Plus de 100 000 enfants attendent encore leur enregistrement à l’état civil au Nord-Kivu

Radio Okapi.Ph/ Bernardin Nyangi">

Plus de 100 000 enfants attendent toujours leur enregistrement à l’état civil, faute de registres de naissance disponibles dans les zones de Beni-Butembo et Lubero, au Nord-Kivu.

La situation de ces enfants a été abordée lors d’un atelier de plaidoyer organisé jeudi 5 février à Beni, réunissant des préposés de l’état civil.

Ces derniers appellent l’État à prendre des mesures urgentes pour garantir l’enregistrement des nouvelles naissances et protéger les droits de l’enfant.

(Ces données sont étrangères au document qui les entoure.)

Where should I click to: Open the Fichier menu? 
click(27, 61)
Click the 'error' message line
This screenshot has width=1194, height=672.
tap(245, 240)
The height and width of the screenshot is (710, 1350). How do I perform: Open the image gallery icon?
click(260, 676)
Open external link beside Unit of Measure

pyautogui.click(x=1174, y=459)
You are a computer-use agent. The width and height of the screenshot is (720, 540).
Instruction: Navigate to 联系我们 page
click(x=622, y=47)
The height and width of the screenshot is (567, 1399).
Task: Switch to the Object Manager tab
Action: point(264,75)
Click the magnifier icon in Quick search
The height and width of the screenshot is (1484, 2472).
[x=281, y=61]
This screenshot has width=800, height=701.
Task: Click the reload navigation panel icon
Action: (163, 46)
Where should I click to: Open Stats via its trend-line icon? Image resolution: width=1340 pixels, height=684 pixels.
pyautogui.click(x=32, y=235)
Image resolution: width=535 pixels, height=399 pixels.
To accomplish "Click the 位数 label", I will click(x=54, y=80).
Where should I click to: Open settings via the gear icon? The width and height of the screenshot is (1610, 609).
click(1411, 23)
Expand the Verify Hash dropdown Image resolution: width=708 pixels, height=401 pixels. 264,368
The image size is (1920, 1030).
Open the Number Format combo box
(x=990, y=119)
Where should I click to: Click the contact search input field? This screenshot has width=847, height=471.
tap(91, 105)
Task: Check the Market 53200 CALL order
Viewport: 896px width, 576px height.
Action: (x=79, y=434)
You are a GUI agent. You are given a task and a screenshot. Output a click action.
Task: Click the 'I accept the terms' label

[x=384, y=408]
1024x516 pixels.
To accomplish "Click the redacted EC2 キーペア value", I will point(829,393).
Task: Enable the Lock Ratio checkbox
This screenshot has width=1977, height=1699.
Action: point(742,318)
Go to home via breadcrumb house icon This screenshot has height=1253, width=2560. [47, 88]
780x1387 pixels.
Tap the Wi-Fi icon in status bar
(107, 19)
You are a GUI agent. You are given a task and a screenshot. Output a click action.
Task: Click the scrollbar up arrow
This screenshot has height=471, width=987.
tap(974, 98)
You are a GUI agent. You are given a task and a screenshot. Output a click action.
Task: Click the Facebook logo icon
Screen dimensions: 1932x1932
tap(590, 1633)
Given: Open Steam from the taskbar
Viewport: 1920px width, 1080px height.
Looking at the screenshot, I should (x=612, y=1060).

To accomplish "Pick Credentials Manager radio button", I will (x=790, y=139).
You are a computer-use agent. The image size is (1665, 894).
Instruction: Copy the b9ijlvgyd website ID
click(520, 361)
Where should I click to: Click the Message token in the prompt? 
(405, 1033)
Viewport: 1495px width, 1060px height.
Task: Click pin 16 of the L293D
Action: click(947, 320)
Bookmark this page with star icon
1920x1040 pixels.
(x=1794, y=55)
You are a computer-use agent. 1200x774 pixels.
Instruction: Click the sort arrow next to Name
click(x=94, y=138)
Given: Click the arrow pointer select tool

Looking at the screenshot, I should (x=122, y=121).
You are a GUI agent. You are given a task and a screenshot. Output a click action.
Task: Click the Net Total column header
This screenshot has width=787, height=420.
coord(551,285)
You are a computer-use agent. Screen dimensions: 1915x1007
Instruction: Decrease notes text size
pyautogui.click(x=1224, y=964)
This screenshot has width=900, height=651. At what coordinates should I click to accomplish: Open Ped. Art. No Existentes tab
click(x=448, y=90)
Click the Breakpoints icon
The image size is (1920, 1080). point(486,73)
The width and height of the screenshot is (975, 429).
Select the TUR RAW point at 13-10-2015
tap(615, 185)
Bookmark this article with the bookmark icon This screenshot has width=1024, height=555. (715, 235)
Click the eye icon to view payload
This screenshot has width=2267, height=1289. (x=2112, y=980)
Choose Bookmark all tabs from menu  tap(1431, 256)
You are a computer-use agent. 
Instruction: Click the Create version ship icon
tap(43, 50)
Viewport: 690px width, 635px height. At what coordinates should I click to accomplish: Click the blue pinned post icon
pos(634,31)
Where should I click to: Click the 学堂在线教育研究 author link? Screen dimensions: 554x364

Dans la chefferie des Bashu, par exemple, plus de 25 000 enfants ne disposent pas d’actes de naissance.

La situation est similaire dans le secteur des Ruwenzori, où l’on dénombre plus de 35 000 enfants dépourvus de leurs actes de naissance.

Kavira Kanzira Darlene interpelle à son tour l’État congolais :

« A l’heure où je vous parle, nous avons un problème de coupure de registres depuis trois ans, et les mamans ne cessent de mettre au monde. Les enfants sont là, ils naissent jour après jour, et maintenant, que faire ? Et comme les parents connaissent désormais l’importance de la déclaration de naissance, ils ne cessent de passer de temps à autre dans nos bureaux pour enregistrer leurs enfants. Et nous, comme nous n’avons pas de registres, nous procédons à l’enregistrement dans des registres bleus, sans déclaration officielle ».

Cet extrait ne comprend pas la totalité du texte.